Всякий раз, издавая это восклицание, каноник все больше повышал голос и, прикрывая уши руками, качал головой из стороны в сторону с тоскливым выражением полной безнадежности. Визгливое бормотание Марии Ремедиос с каждым разом становилось пронзительнее и, точно острая стрела, впивалось в мозг ошеломленного священника. Но вдруг лицо женщины изменилось,- жалобные всхлипывания превратились в резкие, хриплые звуки, щеки побледнели, губы задрожали, кулаки сжались, растрепанные волосы свесились на лоб. Глаза ее уже не были влажны, они высохли от злобы, клокотавшей в ее груди. Она вскочила с места и крикнула,- казалось, то была не женщина, а гарпия:
– Я уеду отсюда, уеду вместе с сыном. Мы отправимся в Мадрид. Я не хочу, чтобы мой сын гнил в этом городишке. Я устала смотреть, как мой Хасинто, несмотря на ваше покровительство, по-прежнему остается круглым нулем. Слышите, дядюшка? Мы с сыном уезжаем. Вы больше никогда не увидите нас, никогда.
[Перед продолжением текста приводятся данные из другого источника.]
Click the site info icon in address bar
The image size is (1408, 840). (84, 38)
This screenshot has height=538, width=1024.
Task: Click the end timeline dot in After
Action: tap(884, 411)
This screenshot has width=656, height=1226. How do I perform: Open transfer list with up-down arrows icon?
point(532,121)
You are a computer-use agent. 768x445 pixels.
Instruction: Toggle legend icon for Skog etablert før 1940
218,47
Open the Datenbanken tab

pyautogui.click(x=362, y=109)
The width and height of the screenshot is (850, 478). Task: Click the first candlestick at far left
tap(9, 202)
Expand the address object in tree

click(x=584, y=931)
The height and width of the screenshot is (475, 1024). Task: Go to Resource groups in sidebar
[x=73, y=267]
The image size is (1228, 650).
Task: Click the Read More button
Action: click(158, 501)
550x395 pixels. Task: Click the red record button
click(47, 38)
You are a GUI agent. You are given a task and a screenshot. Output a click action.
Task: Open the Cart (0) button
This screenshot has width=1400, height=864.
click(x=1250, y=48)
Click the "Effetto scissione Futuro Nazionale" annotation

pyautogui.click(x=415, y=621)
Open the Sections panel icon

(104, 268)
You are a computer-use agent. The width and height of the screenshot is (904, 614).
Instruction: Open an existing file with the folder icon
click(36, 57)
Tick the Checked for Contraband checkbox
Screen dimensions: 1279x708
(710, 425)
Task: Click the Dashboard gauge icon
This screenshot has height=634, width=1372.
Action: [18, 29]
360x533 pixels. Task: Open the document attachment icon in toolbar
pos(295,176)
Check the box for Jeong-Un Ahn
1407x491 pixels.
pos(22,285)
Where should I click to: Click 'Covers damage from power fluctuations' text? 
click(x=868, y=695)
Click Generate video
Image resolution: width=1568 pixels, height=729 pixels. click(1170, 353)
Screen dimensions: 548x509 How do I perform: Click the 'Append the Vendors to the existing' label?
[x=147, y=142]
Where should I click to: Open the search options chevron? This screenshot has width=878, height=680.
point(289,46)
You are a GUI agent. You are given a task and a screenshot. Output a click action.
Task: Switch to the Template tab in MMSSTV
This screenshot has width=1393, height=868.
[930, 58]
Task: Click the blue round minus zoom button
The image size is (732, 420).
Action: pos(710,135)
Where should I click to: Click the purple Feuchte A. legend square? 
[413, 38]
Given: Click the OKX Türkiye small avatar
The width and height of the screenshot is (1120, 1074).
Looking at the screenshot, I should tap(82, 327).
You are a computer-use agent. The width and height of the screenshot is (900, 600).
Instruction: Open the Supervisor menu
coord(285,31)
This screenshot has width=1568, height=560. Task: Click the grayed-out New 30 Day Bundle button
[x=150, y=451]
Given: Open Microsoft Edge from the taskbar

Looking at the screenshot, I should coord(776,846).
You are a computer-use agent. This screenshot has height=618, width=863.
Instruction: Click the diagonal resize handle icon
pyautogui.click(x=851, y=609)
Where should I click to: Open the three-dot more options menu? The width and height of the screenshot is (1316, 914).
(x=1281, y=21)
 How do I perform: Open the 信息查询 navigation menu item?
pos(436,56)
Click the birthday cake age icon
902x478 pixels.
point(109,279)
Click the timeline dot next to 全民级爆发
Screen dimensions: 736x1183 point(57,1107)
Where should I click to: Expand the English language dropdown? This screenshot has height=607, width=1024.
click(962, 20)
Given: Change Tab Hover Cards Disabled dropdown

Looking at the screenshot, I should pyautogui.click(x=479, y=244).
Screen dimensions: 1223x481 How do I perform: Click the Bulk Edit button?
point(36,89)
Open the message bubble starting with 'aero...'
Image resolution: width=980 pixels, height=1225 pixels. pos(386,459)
Дон Иносенсио, смиренно сложив руки, принимал свирепые выкрики племянницы с покорностью осужденного, который Видит перед собой палача и уже потерял всякую надежду на избавление.
– Ради бога, Ремедиос,- прошептал он скорбно,- ради пресвятой девы…
Подобные кризисы и вулканические извержения гнева находили на робкую племянницу внезапно и редко; иногда за пять-шесть лет дону Иносенсио ни разу не приходилось видеть, как Ремедиос становится фурией.
– Я мать!.. Я мать!.. И раз никто не заботится о моем сыне, я сама о нем позабочусь,- прорычала эта новоявленная львица.
– Ради пресвятой Марии, не выходи из себя… Ведь это грешно… прочтем лучше «Отче наш» и «Богородице дево, радуйся!», и ты увидишь, как у тебя все пройдет.
Произнося эти слова, исповедник, весь покрытый испариной, дрожал, как жалкий цыпленок в когтях коршуна! Женщина, превратившаяся в фурию, добила его следующими словами:
– Вы ни на что не годитесь, вы никчемный бездельник. Я с сыном уеду отсюда навсегда, навсегда. Я сама добуду место сыну, подыщу ему выгодную должность, понятно? Так же как я способна вылизать языком землю, чтобы достать сыну на пропитанье, так я переверну весь свет, чтобы устроить его на хорошее место, чтоб он занял видное положение, стал богат, сделался важной персоной, знатным кабальеро, и помещиком, и господином, и всем тем, чем только можно стать, всем, всем.
– Помилуй меня бог! – воскликнул дон Иносенсио и, упав в кресло, уронил голову на грудь.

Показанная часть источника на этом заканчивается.